-- Short problem 1 --
Return, unchanged, everything in the records from the line containing "Screen dimensions: 201x105" down to the line containing "Image resolution: width=529", with both of those lines included.

-- begin Quoted text --

Will China become the next hegemonic power?

  • Yes

    Votes: 7 38.9%
  • No

    Votes: 7 38.9%
  • Maybe, it depends

    Votes: 4 22.2%
  • Another Country will, but not China

    Votes: 0 0.0%

  • Total voters
    18
China has recently overtaken Japan as the world's second biggest economy and ironically china is the biggest financier of the debts of the world's biggest economy. So no need to think twice.
 
It aint? Okay show me an empire/powerful nation that did not base its power on military power...


I agree with the statement, but times have changed. In the past Nations had to go to the colonies to exert influence. Now, it is fiber-optic communications moving investments and capital to areas of opportunity. The Chinese have the money because of hard work, good planning, good fortune, and huge corruption in the outside world's banking community. They are building a strong Navy and will be able to establish a presence wherever they have investments for protection, etc. Our military props up dictatorships wherever we need that Nations resources and spouts buzzwords like "democracy," "justice," liberty." "freedom," while actually propping up anything but the definition of those words. I think we will suffer a serious fall because of our arrogance and protection of our predatory Corporations overseas, but then "helping USA Corporations overseas" is the CIA charter. That's not helping John Q. Smith. As a matter of fact the CIA says, "Who the hell is John Smith?" That'd be you and me, bubba.

-- end Quoted text --

-- Short problem 2 --
Retype the entire forum poll and discussion on whether China will become the next hegemonic power, with no changes.

-- begin Supplied entries --

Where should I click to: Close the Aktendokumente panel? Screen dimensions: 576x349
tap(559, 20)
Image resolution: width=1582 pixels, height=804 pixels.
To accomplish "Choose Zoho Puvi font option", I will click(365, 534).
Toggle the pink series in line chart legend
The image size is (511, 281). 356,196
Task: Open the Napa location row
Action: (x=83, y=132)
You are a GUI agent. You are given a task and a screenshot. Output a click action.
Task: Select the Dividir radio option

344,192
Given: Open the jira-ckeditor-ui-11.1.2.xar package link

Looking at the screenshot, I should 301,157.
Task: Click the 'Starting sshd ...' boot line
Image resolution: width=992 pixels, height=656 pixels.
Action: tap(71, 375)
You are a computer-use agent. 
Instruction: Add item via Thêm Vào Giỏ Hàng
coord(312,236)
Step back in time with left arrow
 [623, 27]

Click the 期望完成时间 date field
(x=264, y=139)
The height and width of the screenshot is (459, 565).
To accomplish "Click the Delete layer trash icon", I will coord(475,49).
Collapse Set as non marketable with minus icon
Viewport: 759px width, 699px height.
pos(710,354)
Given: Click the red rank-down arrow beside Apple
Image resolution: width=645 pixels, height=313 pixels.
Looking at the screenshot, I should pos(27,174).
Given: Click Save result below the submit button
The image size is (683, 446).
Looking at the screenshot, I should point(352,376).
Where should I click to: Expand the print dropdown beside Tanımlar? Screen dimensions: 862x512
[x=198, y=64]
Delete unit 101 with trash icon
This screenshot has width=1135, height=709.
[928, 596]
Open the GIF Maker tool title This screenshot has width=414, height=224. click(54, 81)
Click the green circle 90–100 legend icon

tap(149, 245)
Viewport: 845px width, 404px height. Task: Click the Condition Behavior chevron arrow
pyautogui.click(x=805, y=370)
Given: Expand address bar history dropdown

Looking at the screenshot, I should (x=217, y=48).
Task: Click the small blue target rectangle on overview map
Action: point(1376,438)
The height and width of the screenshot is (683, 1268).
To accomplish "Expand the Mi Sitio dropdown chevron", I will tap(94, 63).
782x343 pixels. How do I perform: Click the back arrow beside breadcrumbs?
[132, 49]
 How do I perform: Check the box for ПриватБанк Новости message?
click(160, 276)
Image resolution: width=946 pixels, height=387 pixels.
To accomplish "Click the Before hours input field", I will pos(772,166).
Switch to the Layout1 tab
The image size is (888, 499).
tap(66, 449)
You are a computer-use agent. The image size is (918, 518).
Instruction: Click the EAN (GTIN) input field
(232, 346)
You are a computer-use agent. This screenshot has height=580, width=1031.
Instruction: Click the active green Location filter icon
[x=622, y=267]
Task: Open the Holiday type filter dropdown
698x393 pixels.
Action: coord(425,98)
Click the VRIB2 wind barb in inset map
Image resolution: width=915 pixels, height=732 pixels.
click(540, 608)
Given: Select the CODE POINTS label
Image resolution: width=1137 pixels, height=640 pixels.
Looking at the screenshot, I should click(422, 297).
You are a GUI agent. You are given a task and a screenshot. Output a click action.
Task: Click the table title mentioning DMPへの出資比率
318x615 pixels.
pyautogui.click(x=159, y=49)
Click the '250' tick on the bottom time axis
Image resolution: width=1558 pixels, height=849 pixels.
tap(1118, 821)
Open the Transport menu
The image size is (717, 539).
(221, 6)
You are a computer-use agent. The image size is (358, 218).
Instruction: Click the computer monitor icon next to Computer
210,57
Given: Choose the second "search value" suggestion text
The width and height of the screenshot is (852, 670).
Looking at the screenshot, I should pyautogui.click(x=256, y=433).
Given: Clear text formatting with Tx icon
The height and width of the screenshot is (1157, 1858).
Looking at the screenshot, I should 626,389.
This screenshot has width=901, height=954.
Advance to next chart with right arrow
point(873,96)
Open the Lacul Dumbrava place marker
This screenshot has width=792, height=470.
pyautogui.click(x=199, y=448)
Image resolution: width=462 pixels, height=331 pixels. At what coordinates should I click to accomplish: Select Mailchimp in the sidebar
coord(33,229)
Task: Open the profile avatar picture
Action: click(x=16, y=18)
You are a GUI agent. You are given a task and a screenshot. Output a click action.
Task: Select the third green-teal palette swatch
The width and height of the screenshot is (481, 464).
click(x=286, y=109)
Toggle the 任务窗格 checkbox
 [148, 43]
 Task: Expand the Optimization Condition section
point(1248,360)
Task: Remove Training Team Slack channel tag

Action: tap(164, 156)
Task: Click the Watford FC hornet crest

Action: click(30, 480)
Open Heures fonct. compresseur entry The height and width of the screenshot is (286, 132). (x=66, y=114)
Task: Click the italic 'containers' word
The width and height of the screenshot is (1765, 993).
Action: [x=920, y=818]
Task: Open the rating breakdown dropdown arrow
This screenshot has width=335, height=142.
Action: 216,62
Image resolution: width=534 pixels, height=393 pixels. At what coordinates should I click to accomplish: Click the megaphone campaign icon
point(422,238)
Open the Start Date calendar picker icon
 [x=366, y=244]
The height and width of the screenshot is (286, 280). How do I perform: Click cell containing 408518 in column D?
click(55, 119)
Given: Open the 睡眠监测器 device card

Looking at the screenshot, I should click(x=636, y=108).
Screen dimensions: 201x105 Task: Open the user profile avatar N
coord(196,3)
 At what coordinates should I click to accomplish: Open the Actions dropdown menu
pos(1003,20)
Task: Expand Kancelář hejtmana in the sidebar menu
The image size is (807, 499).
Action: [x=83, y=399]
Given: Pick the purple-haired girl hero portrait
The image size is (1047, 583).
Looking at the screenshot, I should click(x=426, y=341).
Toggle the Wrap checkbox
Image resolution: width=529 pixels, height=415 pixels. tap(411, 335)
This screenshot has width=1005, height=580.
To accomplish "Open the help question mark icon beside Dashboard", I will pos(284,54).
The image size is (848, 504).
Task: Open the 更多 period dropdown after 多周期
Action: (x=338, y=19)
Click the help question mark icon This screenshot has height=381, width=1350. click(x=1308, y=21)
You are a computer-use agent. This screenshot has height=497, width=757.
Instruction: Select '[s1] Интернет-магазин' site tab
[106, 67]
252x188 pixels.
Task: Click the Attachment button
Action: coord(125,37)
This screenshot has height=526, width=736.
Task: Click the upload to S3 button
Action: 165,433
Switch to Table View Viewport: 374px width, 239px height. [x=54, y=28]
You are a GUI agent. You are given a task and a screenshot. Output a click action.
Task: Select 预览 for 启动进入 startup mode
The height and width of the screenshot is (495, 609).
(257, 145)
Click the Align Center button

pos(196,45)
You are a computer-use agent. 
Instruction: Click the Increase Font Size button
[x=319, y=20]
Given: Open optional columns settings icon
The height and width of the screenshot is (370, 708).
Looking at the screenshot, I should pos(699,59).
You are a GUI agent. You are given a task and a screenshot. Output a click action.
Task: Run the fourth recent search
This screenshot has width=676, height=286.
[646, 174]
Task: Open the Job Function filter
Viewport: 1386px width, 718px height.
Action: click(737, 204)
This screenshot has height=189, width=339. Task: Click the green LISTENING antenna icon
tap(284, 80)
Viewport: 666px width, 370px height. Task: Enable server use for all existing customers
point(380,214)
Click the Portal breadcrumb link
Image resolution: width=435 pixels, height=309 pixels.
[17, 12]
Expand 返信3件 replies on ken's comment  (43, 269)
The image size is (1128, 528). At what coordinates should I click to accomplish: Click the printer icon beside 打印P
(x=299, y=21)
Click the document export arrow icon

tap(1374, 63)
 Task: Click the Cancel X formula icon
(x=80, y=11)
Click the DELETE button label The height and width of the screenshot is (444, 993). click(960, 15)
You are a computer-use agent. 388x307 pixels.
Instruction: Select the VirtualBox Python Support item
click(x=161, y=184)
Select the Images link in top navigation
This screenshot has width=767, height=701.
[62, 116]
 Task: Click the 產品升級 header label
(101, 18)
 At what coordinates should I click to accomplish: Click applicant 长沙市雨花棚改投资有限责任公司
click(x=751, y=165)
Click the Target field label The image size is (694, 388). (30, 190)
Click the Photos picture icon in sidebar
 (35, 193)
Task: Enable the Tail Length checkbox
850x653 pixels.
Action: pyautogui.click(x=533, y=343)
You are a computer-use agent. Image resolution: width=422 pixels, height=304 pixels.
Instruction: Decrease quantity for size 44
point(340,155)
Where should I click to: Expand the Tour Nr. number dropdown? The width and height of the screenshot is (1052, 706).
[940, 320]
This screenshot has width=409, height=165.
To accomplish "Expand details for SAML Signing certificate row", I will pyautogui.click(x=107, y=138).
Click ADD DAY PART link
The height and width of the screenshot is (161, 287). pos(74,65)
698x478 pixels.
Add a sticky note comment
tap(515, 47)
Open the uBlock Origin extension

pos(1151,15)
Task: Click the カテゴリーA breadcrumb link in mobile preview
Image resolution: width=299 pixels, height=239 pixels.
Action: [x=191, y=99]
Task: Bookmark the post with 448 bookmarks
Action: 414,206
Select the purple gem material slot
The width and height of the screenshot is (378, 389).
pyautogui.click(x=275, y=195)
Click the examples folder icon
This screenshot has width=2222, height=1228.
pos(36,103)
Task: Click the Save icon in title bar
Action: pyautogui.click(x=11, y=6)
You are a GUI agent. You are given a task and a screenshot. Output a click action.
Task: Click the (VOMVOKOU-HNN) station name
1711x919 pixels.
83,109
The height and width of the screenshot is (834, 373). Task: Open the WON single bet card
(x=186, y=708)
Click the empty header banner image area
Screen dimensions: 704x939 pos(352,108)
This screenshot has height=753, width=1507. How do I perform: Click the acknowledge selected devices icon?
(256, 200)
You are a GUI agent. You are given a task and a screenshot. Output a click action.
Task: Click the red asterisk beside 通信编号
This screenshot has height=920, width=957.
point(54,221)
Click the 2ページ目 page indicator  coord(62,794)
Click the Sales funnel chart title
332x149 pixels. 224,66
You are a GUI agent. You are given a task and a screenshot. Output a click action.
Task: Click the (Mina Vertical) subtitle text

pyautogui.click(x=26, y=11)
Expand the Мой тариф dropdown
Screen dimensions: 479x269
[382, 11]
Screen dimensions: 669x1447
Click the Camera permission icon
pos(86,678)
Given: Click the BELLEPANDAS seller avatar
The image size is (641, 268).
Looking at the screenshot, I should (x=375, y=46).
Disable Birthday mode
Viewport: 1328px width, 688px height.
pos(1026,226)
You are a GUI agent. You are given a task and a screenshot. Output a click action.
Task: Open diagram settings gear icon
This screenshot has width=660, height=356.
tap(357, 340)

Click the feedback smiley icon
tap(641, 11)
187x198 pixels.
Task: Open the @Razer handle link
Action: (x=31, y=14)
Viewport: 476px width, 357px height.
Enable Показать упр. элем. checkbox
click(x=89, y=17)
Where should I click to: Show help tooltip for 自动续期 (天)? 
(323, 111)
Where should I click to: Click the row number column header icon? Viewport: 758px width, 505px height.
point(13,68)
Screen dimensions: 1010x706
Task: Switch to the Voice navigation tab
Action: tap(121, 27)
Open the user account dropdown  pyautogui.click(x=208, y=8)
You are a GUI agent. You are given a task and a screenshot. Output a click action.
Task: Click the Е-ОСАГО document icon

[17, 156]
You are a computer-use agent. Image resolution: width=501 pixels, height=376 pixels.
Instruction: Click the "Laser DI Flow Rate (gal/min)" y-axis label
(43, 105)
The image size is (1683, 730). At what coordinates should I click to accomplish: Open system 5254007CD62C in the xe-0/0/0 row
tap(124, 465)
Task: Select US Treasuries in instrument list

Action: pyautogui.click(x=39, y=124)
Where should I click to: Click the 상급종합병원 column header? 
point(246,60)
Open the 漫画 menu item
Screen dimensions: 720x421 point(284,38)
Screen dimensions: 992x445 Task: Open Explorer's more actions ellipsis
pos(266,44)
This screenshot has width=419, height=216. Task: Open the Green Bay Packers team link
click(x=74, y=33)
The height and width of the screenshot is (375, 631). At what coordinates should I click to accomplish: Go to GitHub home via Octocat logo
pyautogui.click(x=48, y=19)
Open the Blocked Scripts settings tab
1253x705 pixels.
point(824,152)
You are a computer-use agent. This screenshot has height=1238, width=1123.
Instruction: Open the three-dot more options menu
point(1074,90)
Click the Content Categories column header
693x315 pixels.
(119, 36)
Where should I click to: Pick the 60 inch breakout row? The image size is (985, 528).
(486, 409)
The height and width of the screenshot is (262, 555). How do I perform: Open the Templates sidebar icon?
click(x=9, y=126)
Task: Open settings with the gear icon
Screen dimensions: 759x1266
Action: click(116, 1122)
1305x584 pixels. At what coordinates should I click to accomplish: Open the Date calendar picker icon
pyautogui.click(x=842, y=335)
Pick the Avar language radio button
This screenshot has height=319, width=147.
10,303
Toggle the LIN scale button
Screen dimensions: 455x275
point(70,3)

-- end Supplied entries --

-- Reply 1 --
Screen dimensions: 201x105 Task: Open the user profile avatar N
coord(196,3)
 At what coordinates should I click to accomplish: Open the Actions dropdown menu
pos(1003,20)
Task: Expand Kancelář hejtmana in the sidebar menu
The image size is (807, 499).
Action: [x=83, y=399]
Given: Pick the purple-haired girl hero portrait
The image size is (1047, 583).
Looking at the screenshot, I should click(x=426, y=341).
Toggle the Wrap checkbox
Image resolution: width=529 pixels, height=415 pixels. tap(411, 335)

-- Reply 2 --
Will China become the next hegemonic power?

  • Yes

    Votes: 7 38.9%
  • No

    Votes: 7 38.9%
  • Maybe, it depends

    Votes: 4 22.2%
  • Another Country will, but not China

    Votes: 0 0.0%

  • Total voters
    18
China has recently overtaken Japan as the world's second biggest economy and ironically china is the biggest financier of the debts of the world's biggest economy. So no need to think twice.
 
It aint? Okay show me an empire/powerful nation that did not base its power on military power...


I agree with the statement, but times have changed. In the past Nations had to go to the colonies to exert influence. Now, it is fiber-optic communications moving investments and capital to areas of opportunity. The Chinese have the money because of hard work, good planning, good fortune, and huge corruption in the outside world's banking community. They are building a strong Navy and will be able to establish a presence wherever they have investments for protection, etc. Our military props up dictatorships wherever we need that Nations resources and spouts buzzwords like "democracy," "justice," liberty." "freedom," while actually propping up anything but the definition of those words. I think we will suffer a serious fall because of our arrogance and protection of our predatory Corporations overseas, but then "helping USA Corporations overseas" is the CIA charter. That's not helping John Q. Smith. As a matter of fact the CIA says, "Who the hell is John Smith?" That'd be you and me, bubba.